The “Hybrid training” (HYBT) method utilizing combined electrical stimulation and voluntary muscle contraction has been developed as a muscle training method. It has already been shown that the method is technically sound and clinically effective in healthy young subjects. The purpose of this study was to investigate the effect of the HYBT method on the knee extensor strength considering safety for elderly people. Twenty subjects were randomly divided into two groups: the HYBT group and the weight machine training (WMT) group. All the subjects performed knee flexion and extension for 19 min per session, twice a week for 12 weeks.

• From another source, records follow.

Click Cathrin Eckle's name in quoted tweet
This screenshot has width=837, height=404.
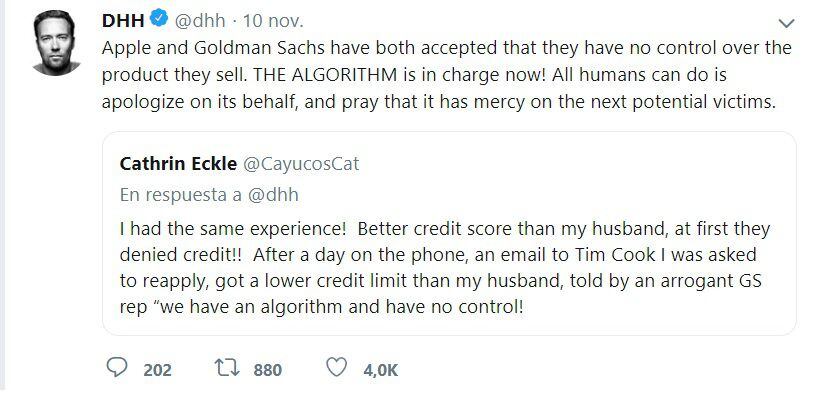pyautogui.click(x=178, y=163)

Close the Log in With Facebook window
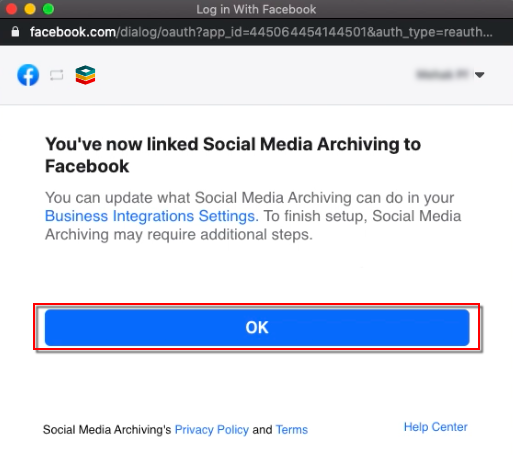click(11, 9)
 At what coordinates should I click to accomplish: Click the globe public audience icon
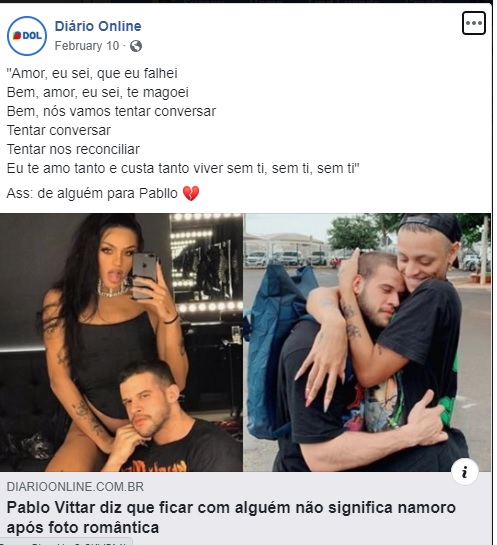136,46
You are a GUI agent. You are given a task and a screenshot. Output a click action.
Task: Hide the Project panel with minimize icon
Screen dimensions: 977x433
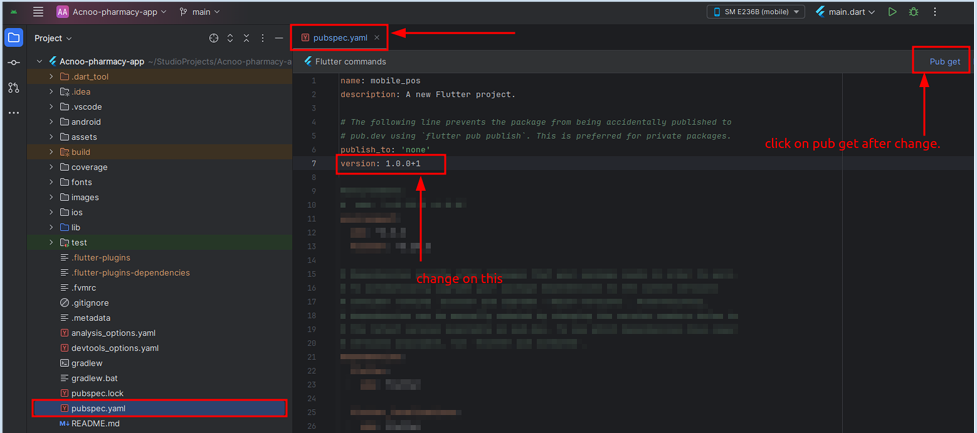pos(279,38)
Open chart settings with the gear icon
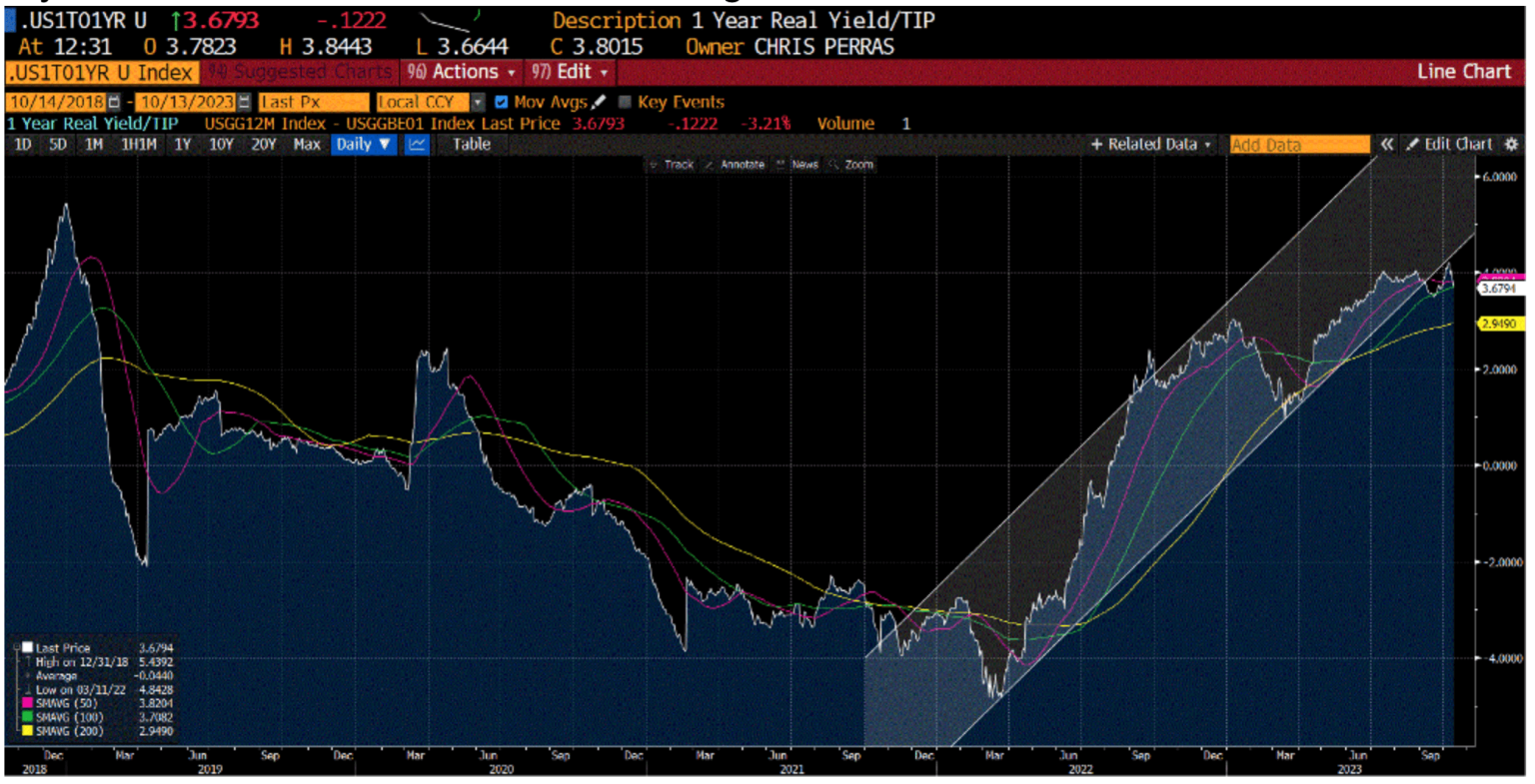Screen dimensions: 1535x784 coord(1512,143)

At the baseline and after the training, the subjects' maximal isometric torque of knee extension and cross-sectional area (CSA) of quadriceps femoris muscle were measured. The subjects completed the study without adverse effects. The knee extension torque significantly increased in both groups (39% in HYBT group and 42% in WMT group, P < 0.05). The CSA of quadriceps whole significantly increased in both groups (9% in HYBT group and 14% in WMT group, P < 0.05). These results indicate that the HYBT method increases muscle strength and mass, and that this method is as effective as the WMT. In addition, unlike the WMT, the HYBT device, which is portable and not large in size, is so easy to handle that it can be placed at the bedside. Therefore, the HYBT has potential to become a safe, effective method of muscle training for elderly people.